Yes, the 80188 and 80186 from 1982 were microcontroller versions of the 8088 and 8086. They had on-chip timers, DMA controllers, interrupt controller, clock generator, and wait state generator. No UARTs or A/D converters, though.
There were plenty of 8051 variants with UARTs and A/D converters and lots of other goodies.
I already know what a SoC is, but I watch the video anyway because I know I'll still learn a thing or two from Dr. Steve.
Thanks! Very interesting discussion of the differences and pros and cons. The 3GHz track length thing was fascinating! Hadn't appreciated at that speed we were getting into such considerations.
What we had before a microcontroller? A suitcase full of TTL circuits.
You could fit it in a single suitcase?
@@narobii9815 depends on how big a suit David Byrne can wear
0:52 Disassembly was really easy back in those days.
More disassembly = Less profit
It's crazy that in one clock cycle light can only travel 10cm. These are some incredible machines
It's even worse, because signals travel slower through metal than light does in a vacuum.
+ more radiation polution. + lo voltage DC voltage losses over huge 1970s era cable connector usage.
Nowadays if you want to customize the entire thing down to the cpu, you can always plonk down an fpga, use a soft ARM or RISC-V core and build the rest of your custom circuity into the firmware without ever needing to design and produce a custom physical chip.
It's too expensive for most companies to do this.
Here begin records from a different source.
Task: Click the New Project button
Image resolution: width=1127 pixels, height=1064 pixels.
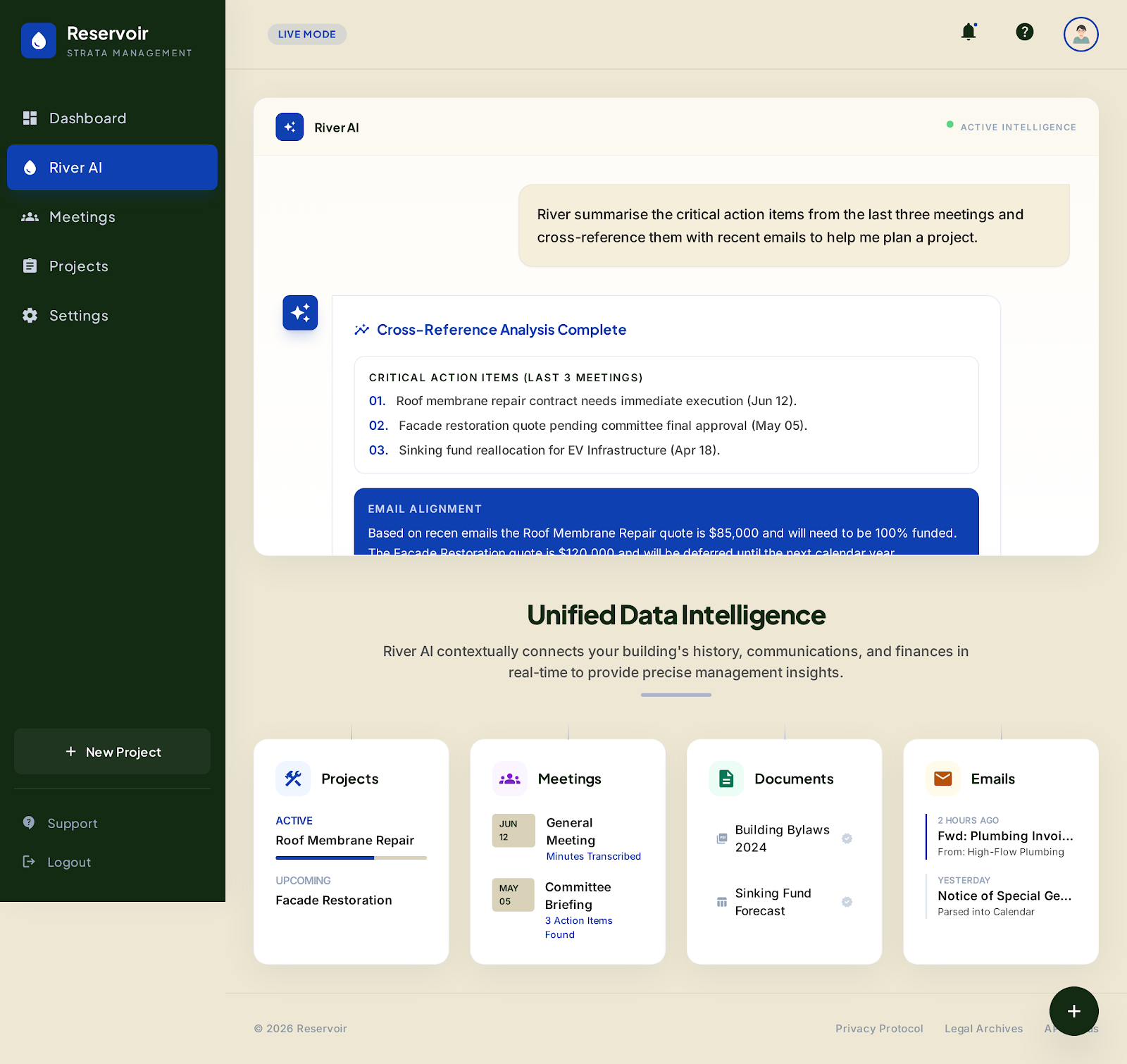Action: pyautogui.click(x=113, y=752)
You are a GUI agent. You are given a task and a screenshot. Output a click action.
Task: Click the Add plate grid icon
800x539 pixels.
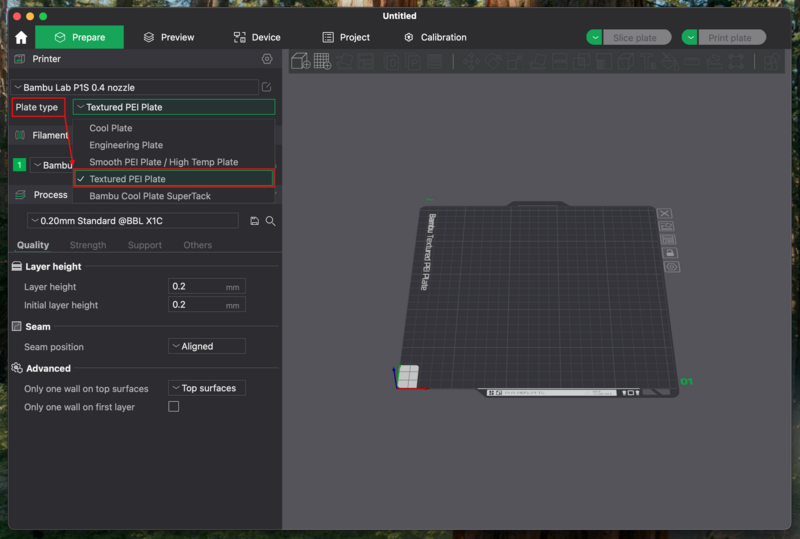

Hence dedicated chip vendors perform this and sell the customized chips to the client business.
@@anujmchitale It's worked wonders for the startup I've been a part of though. No custom chips or socs that limit choices of what other hardware you can attach. Just a big fpga that does all the custom signal handling and you're set.
At the cost of lower clock speed and higher power than an equivalent ASIC though
@@Lttlemoi oh nice.
yeah, but then if you want to optimize the costs, speed and power consumption you have to convert it to ASIC. It's a trade off of course.
I think you should have mentioned the most important leap in modern SoC design: incorporating the RAM.
The RAM on the new M1 Macs isn't really "on the chip" - it's still a soldered-on component. It is in fact possible (albeit via extremely specialized work) to upgrade the memory on an M1 device.
@@jpdemer5 True, but the fact that it is not in the same die doesn't change the characteristics in my opinon - it is still simpler, faster, less flexible, and non-upgradeable (for practical purposes). What most people consider a "chip" is the package anyway, although I agree technically speaking it is "System-in-a-Package".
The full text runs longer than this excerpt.